Sometimes emotion gets in the way of goal reduction. If the goal is a 30-foot boat, they don’t want to “settle” for a 28-footer. They want what they want. But if there’s not enough funding something has to give.

Be More Aggressive

The beauty of being more aggressive in your approach to an unrealistic goal or investment is that it is the sole solution that doesn’t require giving something up.

There’s no sacrifice — other than perhaps some loss of sleep if you overdo it.

Being more aggressive, while still being prudent, can have a dramatic impact on long-term goals. It is of lesser benefit for mid-term goals and generally not appropriate for short-term goals.

Being more aggressive means taking more risk in exchange for the potential for greater returns. This needs to be done carefully and by using proven methods and techniques.

Practical Applications

From a practical standpoint, a multifaceted approach is often the best. Reduce a little, postpone a little, save a little more, and be a little more aggressive. Collectively these can work wonders. Two together, three together, or four; putting them together accomplishes more. But what if that’s not enough?

Sometimes there are three or four big goals, all of them important, and just not enough money to get there no matter what.

The first step in this situation is to prioritize. The question to ask yourself is “If I can work on only one of these goals, which one would I choose?” This is the question that determines your number-one priority. This is the goal to fund first.

Often what appears to be an unrealistic goal today can become achievable over time — if we act. Nothing changes if we change nothing. In investing, we often need to walk before we can run.

We need to invest a little and increase that amount consistently across time. We need to invest toward the upper end of our risk tolerance for long-term goals — and avoid excessive risk on near-term goals.

Lifestyle changes can be effective if done in moderation. This is another case of walk-before-you-run. Small changes that last are effective; fast changes that burn out are not.

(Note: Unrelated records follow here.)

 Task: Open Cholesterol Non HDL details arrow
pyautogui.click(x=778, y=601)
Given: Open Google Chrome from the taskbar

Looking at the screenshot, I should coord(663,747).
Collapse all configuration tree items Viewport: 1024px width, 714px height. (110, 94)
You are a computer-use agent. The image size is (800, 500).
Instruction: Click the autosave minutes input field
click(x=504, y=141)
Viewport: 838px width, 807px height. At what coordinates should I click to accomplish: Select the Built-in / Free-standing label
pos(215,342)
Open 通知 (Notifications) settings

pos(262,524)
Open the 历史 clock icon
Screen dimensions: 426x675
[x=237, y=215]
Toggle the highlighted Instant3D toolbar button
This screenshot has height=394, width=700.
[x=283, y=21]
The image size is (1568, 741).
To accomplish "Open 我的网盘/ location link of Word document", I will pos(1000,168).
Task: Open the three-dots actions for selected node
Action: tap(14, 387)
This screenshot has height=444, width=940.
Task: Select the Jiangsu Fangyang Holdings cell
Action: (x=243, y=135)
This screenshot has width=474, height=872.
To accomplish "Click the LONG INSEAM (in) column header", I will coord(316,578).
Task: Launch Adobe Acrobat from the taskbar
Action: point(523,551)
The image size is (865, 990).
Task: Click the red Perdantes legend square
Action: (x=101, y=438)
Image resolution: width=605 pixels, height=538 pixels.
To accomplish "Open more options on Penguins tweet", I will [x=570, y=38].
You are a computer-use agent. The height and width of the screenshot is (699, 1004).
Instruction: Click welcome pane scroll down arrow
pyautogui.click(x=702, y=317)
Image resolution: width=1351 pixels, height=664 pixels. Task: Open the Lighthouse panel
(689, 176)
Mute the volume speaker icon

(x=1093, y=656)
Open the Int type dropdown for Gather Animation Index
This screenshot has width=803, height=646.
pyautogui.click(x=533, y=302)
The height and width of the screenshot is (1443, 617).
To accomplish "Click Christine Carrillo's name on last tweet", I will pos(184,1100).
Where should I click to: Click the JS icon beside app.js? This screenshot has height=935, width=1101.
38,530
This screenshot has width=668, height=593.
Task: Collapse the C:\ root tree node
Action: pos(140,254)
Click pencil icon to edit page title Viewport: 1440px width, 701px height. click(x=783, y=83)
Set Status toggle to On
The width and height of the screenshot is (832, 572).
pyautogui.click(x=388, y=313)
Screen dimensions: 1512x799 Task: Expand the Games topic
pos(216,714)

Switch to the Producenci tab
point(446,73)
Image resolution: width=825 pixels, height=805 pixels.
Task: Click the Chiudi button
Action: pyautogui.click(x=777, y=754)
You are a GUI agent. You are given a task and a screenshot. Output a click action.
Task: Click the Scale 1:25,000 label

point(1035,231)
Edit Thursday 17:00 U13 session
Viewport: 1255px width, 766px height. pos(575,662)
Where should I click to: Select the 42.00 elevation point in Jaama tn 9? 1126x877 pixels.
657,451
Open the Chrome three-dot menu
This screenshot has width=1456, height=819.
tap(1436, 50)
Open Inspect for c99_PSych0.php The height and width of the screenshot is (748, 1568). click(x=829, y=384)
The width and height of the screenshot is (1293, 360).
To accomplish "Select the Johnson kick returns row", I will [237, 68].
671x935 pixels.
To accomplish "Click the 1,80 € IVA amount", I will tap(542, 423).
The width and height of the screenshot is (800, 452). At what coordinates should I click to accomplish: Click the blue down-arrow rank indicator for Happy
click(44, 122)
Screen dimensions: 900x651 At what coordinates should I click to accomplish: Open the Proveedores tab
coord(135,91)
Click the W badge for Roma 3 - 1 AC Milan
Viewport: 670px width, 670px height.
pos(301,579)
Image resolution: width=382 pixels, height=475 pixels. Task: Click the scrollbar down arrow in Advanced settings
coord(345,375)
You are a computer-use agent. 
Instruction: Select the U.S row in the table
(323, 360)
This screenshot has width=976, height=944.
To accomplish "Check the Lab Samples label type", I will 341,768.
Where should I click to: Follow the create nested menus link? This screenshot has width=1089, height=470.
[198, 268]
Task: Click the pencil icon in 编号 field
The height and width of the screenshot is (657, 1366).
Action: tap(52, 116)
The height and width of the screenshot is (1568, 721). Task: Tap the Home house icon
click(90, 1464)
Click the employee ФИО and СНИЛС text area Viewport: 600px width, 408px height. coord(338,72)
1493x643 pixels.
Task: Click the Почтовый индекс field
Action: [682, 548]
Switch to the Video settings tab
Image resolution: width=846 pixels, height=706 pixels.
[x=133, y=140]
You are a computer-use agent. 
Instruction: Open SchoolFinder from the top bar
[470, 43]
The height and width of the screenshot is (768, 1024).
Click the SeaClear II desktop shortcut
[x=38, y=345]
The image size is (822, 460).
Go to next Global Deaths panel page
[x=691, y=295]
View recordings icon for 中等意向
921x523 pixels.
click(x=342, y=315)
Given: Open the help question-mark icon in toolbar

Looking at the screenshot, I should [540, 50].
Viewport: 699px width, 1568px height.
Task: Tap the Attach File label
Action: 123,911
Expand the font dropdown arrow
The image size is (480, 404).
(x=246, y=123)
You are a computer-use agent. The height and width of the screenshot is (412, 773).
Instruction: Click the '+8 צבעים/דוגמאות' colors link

Most people can achieve far more financially than they believe is possible — they need to establish habits and discipline to put money aside consistently and live within their means.

Budgets and emergency funds are the key tools that keep things on track and going forward.

Being realistic about goals helps, but many people find that they can begin investing for a goal that doesn’t appear achievable and that they get on track after just a few short years. As always, you have to start by getting started.